> The task:
What the task requires is each entry, restated exactly.

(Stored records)
□ □ □

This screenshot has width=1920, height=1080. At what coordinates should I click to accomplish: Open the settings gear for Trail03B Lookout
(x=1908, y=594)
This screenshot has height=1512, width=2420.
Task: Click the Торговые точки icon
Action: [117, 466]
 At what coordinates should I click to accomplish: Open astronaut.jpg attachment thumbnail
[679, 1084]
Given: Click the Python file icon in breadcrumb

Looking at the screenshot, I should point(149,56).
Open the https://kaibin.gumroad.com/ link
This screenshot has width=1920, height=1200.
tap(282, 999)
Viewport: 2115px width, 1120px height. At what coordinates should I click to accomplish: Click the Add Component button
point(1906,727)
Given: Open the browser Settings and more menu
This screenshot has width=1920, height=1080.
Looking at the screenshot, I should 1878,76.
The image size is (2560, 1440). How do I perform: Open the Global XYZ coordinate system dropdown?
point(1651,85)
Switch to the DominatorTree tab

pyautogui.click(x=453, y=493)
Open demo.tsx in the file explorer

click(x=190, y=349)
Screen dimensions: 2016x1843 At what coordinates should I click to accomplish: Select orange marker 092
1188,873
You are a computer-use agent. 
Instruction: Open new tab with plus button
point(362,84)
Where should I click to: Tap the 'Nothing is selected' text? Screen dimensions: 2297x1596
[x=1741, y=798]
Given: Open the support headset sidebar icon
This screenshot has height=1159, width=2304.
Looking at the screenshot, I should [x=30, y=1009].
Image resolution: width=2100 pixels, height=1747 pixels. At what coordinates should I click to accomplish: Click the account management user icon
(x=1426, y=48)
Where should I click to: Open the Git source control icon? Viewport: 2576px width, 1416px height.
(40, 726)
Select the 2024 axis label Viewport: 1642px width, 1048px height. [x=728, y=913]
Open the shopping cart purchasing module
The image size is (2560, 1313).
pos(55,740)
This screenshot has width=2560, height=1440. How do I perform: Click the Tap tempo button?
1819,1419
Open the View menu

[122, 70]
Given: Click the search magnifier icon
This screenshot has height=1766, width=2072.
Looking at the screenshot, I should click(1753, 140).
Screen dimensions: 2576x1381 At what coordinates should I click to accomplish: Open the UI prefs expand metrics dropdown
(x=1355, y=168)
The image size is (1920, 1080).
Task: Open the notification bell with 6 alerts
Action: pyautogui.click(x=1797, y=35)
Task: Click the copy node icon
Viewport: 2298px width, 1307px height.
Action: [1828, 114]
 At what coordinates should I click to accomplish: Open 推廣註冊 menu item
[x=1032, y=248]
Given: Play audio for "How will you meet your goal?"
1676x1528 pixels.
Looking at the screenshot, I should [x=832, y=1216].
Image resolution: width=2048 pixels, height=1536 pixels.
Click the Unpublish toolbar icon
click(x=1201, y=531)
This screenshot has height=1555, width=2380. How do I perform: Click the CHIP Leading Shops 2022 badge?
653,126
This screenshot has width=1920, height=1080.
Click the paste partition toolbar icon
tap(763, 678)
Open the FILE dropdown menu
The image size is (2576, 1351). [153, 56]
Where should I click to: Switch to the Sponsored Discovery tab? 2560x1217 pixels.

□ □ □

> Your response:
This screenshot has width=1920, height=1080. At what coordinates should I click to accomplish: Open the settings gear for Trail03B Lookout
(x=1908, y=594)
This screenshot has height=1512, width=2420.
Task: Click the Торговые точки icon
Action: [117, 466]
 At what coordinates should I click to accomplish: Open astronaut.jpg attachment thumbnail
[679, 1084]
Given: Click the Python file icon in breadcrumb

Looking at the screenshot, I should point(149,56).
Open the https://kaibin.gumroad.com/ link
This screenshot has width=1920, height=1200.
tap(282, 999)
Viewport: 2115px width, 1120px height. At what coordinates should I click to accomplish: Click the Add Component button
point(1906,727)
Given: Open the browser Settings and more menu
This screenshot has width=1920, height=1080.
Looking at the screenshot, I should 1878,76.
The image size is (2560, 1440). How do I perform: Open the Global XYZ coordinate system dropdown?
point(1651,85)
Switch to the DominatorTree tab

pyautogui.click(x=453, y=493)
Open demo.tsx in the file explorer

click(x=190, y=349)
Screen dimensions: 2016x1843 At what coordinates should I click to accomplish: Select orange marker 092
1188,873
You are a computer-use agent. 
Instruction: Open new tab with plus button
point(362,84)
Where should I click to: Tap the 'Nothing is selected' text? Screen dimensions: 2297x1596
[x=1741, y=798]
Given: Open the support headset sidebar icon
This screenshot has height=1159, width=2304.
Looking at the screenshot, I should [x=30, y=1009].
Image resolution: width=2100 pixels, height=1747 pixels. At what coordinates should I click to accomplish: Click the account management user icon
(x=1426, y=48)
Where should I click to: Open the Git source control icon? Viewport: 2576px width, 1416px height.
(40, 726)
Select the 2024 axis label Viewport: 1642px width, 1048px height. [x=728, y=913]
Open the shopping cart purchasing module
The image size is (2560, 1313).
pos(55,740)
This screenshot has width=2560, height=1440. How do I perform: Click the Tap tempo button?
1819,1419
Open the View menu

[122, 70]
Given: Click the search magnifier icon
This screenshot has height=1766, width=2072.
Looking at the screenshot, I should click(1753, 140).
Screen dimensions: 2576x1381 At what coordinates should I click to accomplish: Open the UI prefs expand metrics dropdown
(x=1355, y=168)
The image size is (1920, 1080).
Task: Open the notification bell with 6 alerts
Action: pyautogui.click(x=1797, y=35)
Task: Click the copy node icon
Viewport: 2298px width, 1307px height.
Action: [1828, 114]
 At what coordinates should I click to accomplish: Open 推廣註冊 menu item
[x=1032, y=248]
Given: Play audio for "How will you meet your goal?"
1676x1528 pixels.
Looking at the screenshot, I should [x=832, y=1216].
Image resolution: width=2048 pixels, height=1536 pixels.
Click the Unpublish toolbar icon
click(x=1201, y=531)
This screenshot has height=1555, width=2380. How do I perform: Click the CHIP Leading Shops 2022 badge?
653,126
This screenshot has width=1920, height=1080.
Click the paste partition toolbar icon
tap(763, 678)
Open the FILE dropdown menu
The image size is (2576, 1351). [153, 56]
Where should I click to: Switch to the Sponsored Discovery tab? 2560x1217 pixels.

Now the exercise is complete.